Intimate partner violence (IPV) is an important contributor to the burden of disease in South Africa. Evidence-based approaches to IPV in primary care are lacking. This study evaluated a project that implemented a South African protocol for screening and managing IPV. This article reports primarily on the benefits of this intervention from the perspective of women IPV survivors.
This was a project evaluation involving two urban and three rural primary care facilities. Over 4–8 weeks primary care providers screened adult women for a history of IPV within the previous 24 months and offered referral to the study nurse. The study nurse assessed and managed the women according to the protocol.

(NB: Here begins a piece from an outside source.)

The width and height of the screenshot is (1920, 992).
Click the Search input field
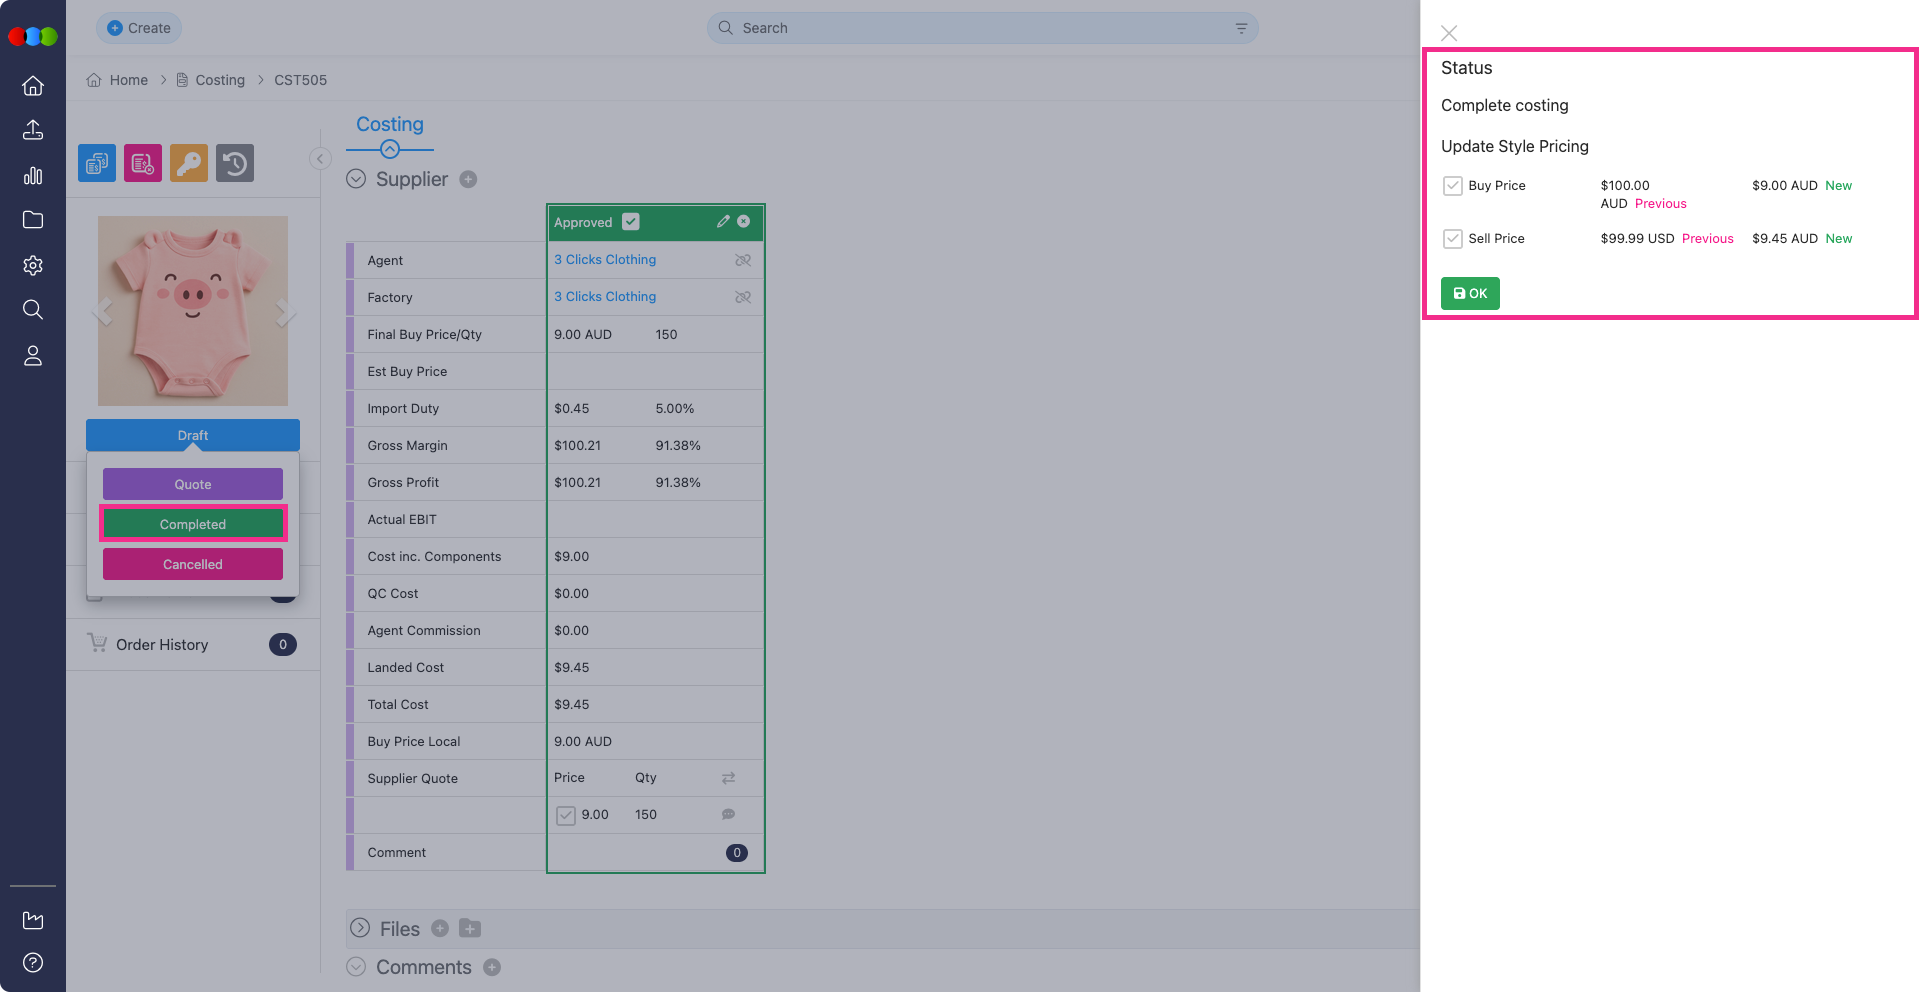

Researchers interviewed the participants 1 month later to ascertain adherence to their care plan and their views on the intervention.

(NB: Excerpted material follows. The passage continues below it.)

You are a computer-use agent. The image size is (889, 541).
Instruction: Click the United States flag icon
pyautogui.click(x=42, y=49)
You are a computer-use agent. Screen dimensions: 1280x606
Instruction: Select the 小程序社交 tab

In total, 168 women were assisted and 124 (73.8%) returned for follow-up. Emotional (139, 82.7%), physical (115, 68.5%), sexual (72, 42.9%) and financial abuse (72, 42.9%) was common and 114 (67.9%) were at high/severe risk of harm. Adherence to the management plan ranged from testing for syphilis 10/25 (40.0%) to consulting a psychiatric nurse 28/58 (48.3%) to obtaining a protection order 28/28 (100.0%). Over 75% perceived all aspects of their care as helpful, except for legal advice from a non-profit organisation. Women reported significant benefits to their mental health, reduced alcohol abuse, improved relationships, increased self-efficacy and reduced abusive behaviour. Two characteristics seemed particularly important: the style of interaction with the nurse and the comprehensive nature of the assessment.
Female IPV survivors in primary care experience benefit from an empathic, comprehensive approach to assessing and assisting with the clinical, mental, social and legal aspects. Primary care managers should find ways to integrate this into primary care services and evaluate it further.

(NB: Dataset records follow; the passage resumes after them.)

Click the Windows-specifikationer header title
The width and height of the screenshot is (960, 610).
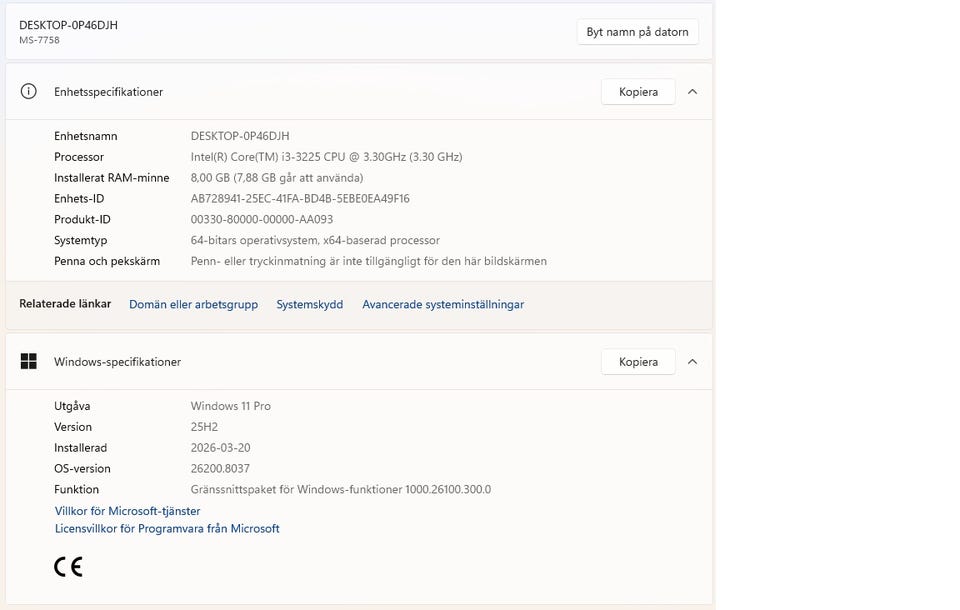(117, 362)
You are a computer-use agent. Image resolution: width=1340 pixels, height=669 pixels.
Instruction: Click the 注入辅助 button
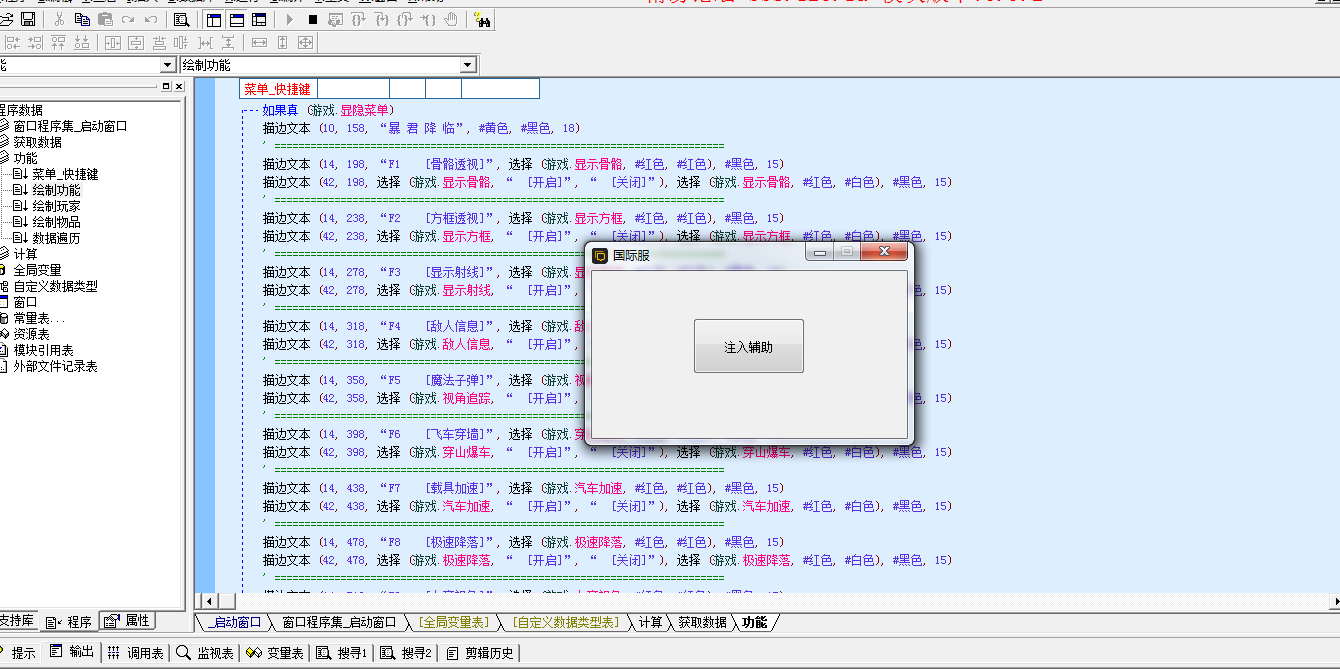coord(748,346)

Did women experiencing IPV find assessment and management in primary care beneficial?
What aspects of their care plan did they adhere to?
What aspects of their care plan did they find most helpful?
Women diagnosed with IPV in primary care perceive benefit from an intervention characterised by both empathic, non-judgemental and a comprehensive approach to the clinical, mental, social and legal aspects.
Women reported benefits to their mental health, alcohol use, relationships and experience of abusive behaviour.
IPV survivors were most proactive about securing protection orders, laying criminal charges and testing for pregnancy post-intervention.
Strengths and limitations of this study
A comprehensive biopsychosocial and forensic intervention in primary care was tested, securing follow-up that revealed its value.
The study was conducted under usual working conditions and resource availability making the findings applicable to the primary care context.
Although the study only involved five purposely selected facilities, the rural/urban mix makes it likely that these are fairly typical.
Obsequiousness bias was reduced by different researchers conducting the follow-up interviews.
Follow-up after 1 month is too short to predict the longer-term consequences of the intervention.
The study measured the effect of the intervention on the abuse indirectly via participant self-reports.